Simmons: I think that largely solitary experience comes from having the conviction from a tender age of who and what you are. Most people come much later in life to their callings—my husband decided he would be an artist in his 20s. When Lena [Dunham, Simmons’s daughter] was little, she wanted to be a ballerina and a pig farmer when she grew up. Those are the kinds of children’s expectations that I think are more common— they want to be astronauts. I knew what I would be in life from the time I was six. On my first day of school, I introduced myself to my first grade class as an artist. I don’t know where I got that from.

Ringwald: When I was three, I told my grandmother I wanted to be an entertainer. That’s a word I probably only knew because of my father, who was an entertainer.

Simmons: That’s definitely not a three-year-old word.

Ringwald: It’s not! My grandmother told me it couldn’t happen.

Simmons: At that time girls wanted to be teachers, nurses. I knew instinctively that I would be an artist during a period when most families were not supportive of those goals, so I really did not grow up with other kids who had the same motivations as me.

Ringwald: I think I only saw acting as a possibility because of my own parents. My father was a jazz musician and my mother was a stay-at-home mom, so a life of performance to me felt doable.

Simmons: Absolutely. Your daughter Mathilda [Gianopoulos] just started her acting career, right?
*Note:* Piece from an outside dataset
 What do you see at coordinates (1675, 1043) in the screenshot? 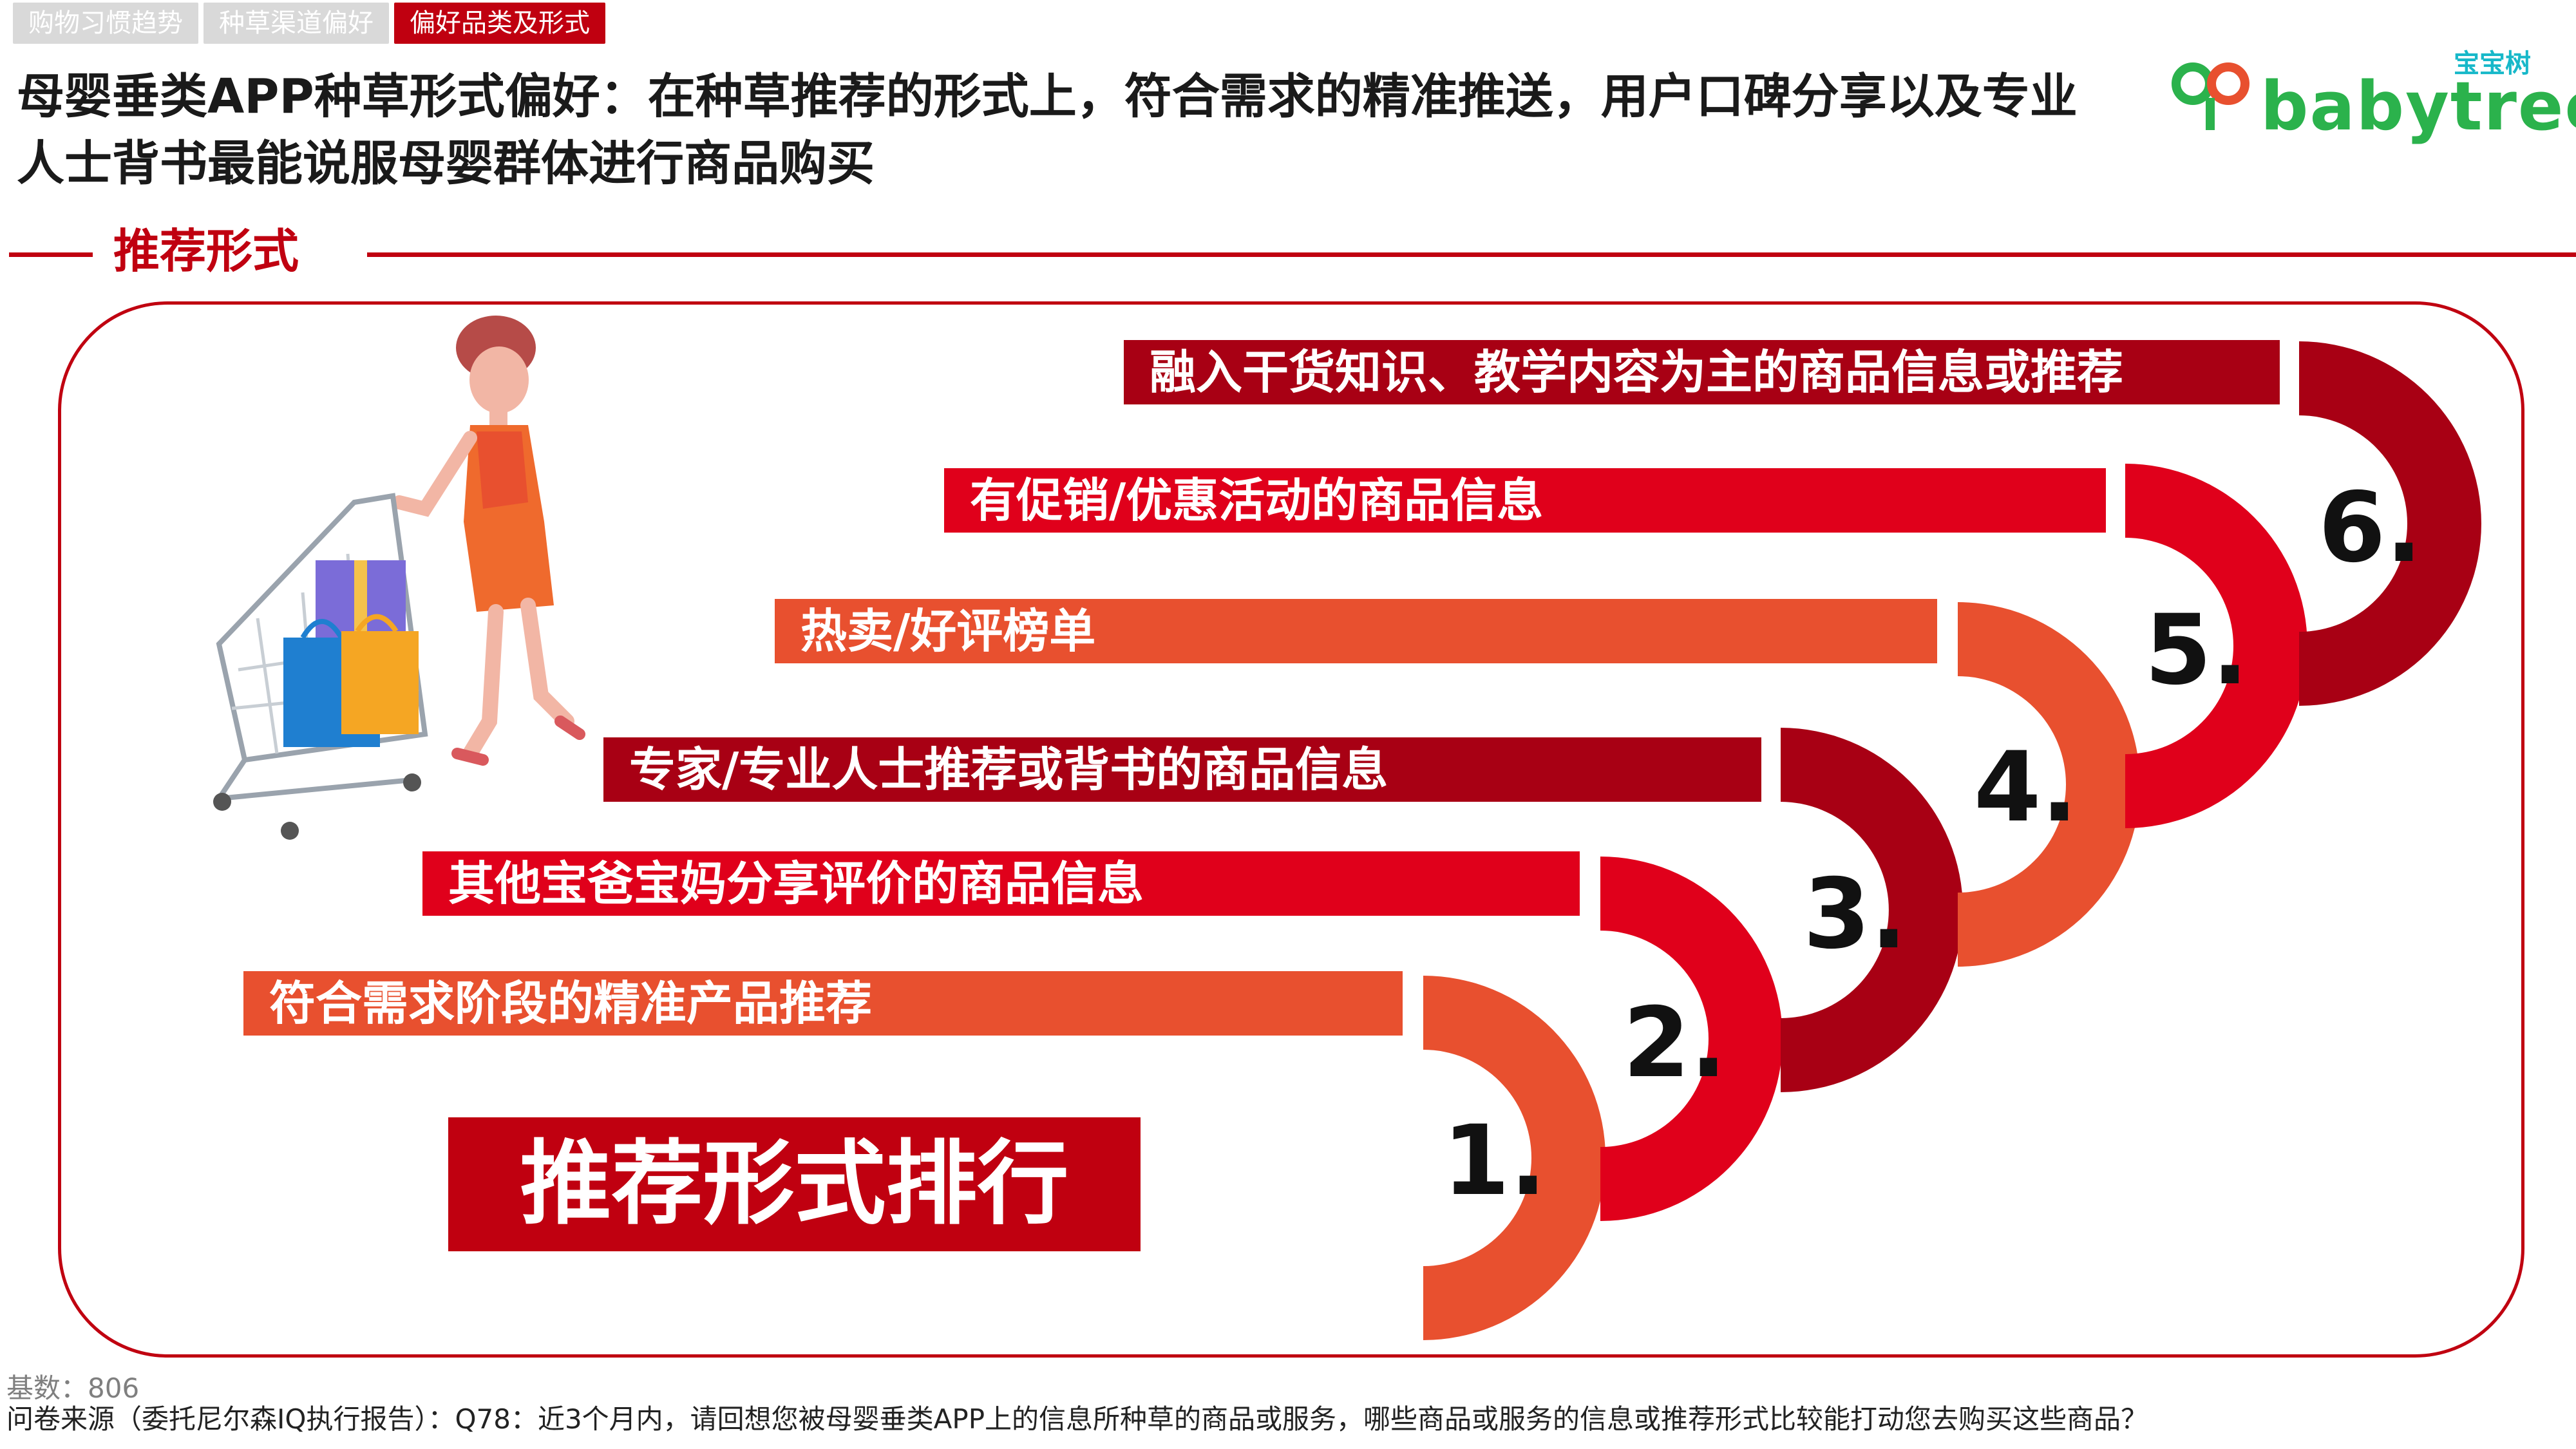
I see `rank-number-2: 2.` at bounding box center [1675, 1043].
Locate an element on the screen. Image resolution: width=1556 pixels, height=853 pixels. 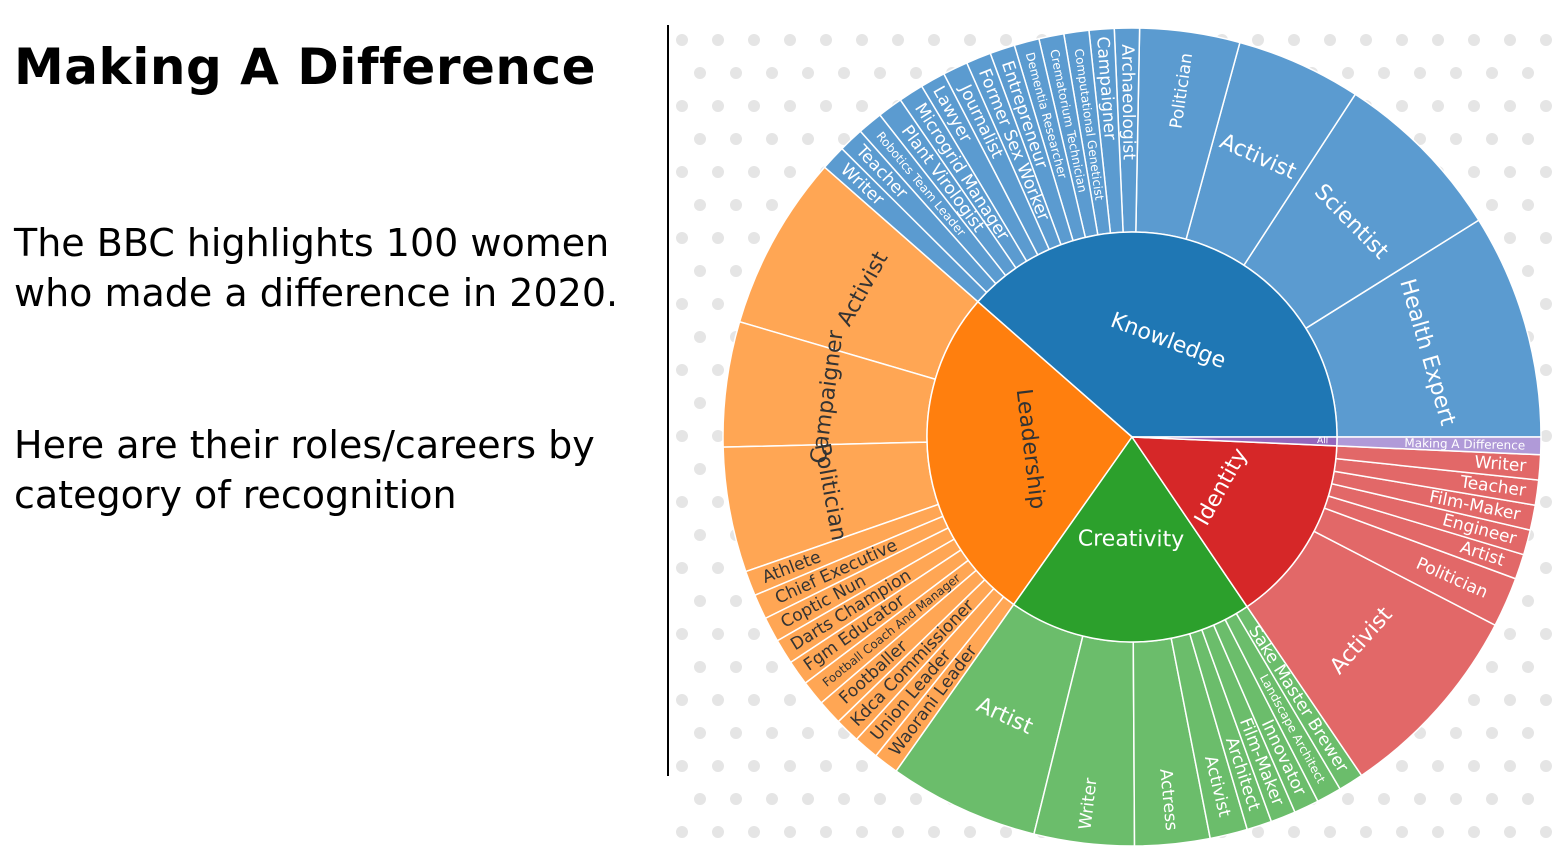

Ringwald: She did. She’s 19 now, and I very adamantly did not want her to be a child actor. That was a big bone of contention in our family for a long time. I wanted her to develop other creative outlets. I told her, “Even though acting is what feels most exciting to you right now, you need to have other means of expressing yourself along the way.” Life is long, and I do not want her to be waiting for that next role in order to feel fulfilled.
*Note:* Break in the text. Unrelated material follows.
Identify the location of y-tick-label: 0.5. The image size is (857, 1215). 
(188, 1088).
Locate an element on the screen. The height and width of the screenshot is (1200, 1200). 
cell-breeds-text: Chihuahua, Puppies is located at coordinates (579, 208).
Simmons: I felt the exact same way as you. Because we started so young, it feels important to us now to develop relationships with other mediums—for you writing and translation, for me film. It’s a way of making sure we made the right choices all those years ago, and telling ourselves we didn’t miss out on anything. What was it like to see your daughter enter the film world?

Ringwald: It was a very big moment. All of a sudden, she was in a casting office, reading lines with Anne Hathaway [for the film The Idea of You]. Before that she’d never done anything more than a self-taped audition at home with me.
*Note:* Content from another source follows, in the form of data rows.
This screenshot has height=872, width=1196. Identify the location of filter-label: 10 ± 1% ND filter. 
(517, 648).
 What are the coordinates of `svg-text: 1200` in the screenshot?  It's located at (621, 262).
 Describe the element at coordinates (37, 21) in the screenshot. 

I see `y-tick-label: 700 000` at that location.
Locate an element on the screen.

Simmons: Did you visit her while she was shooting?

Ringwald: She was on location for a month and a half in Georgia. I couldn’t be on set because of Covid, but we talked every day, and she would say things to me like, “Mom, I’m so awkward, I don’t know how to do this and that.” I’d tell her, “Mathilda, that is your power. I didn’t raise you to be a Hollywood kid. You’re your own person.”

Simmons: This goes back to your writing, and your pursuit of creative expression outside the craft of acting. I loved your novel When It Happens to You, and I can’t wait for the next one—

Ringwald: Neither can my agent. 

Simmons: And recently you did an incredible translation of My Cousin Maria Schneider, the book about the great French actress. It was so powerful and so moving. There are moments in the book, particularly regarding her interactions with men, that show us how far our society has come. Her experience was unfortunately quite common at that time, and it was treated in a sort of blasé way for so long. When we look back, the normalization of that treatment is just horrific.

Ringwald: So much has changed. That’s not to say that there aren’t still challenges that women face in the entertainment world, but now there is so much more freedom to present yourself on your own terms. Lena, for example, is so daring and sexual and provocative, and she embodies that identity all on her own.

Simmons: But she’s had plenty of experiences with men in Hollywood that just make me, as a mother, want to punch someone in the nose. After periods of great progress, there always seems to be backlash. We still have so far to go.

Ringwald: You’re right. I can’t remember who it was that said it, but the symbol of America shouldn’t be an eagle. It should be a pendulum.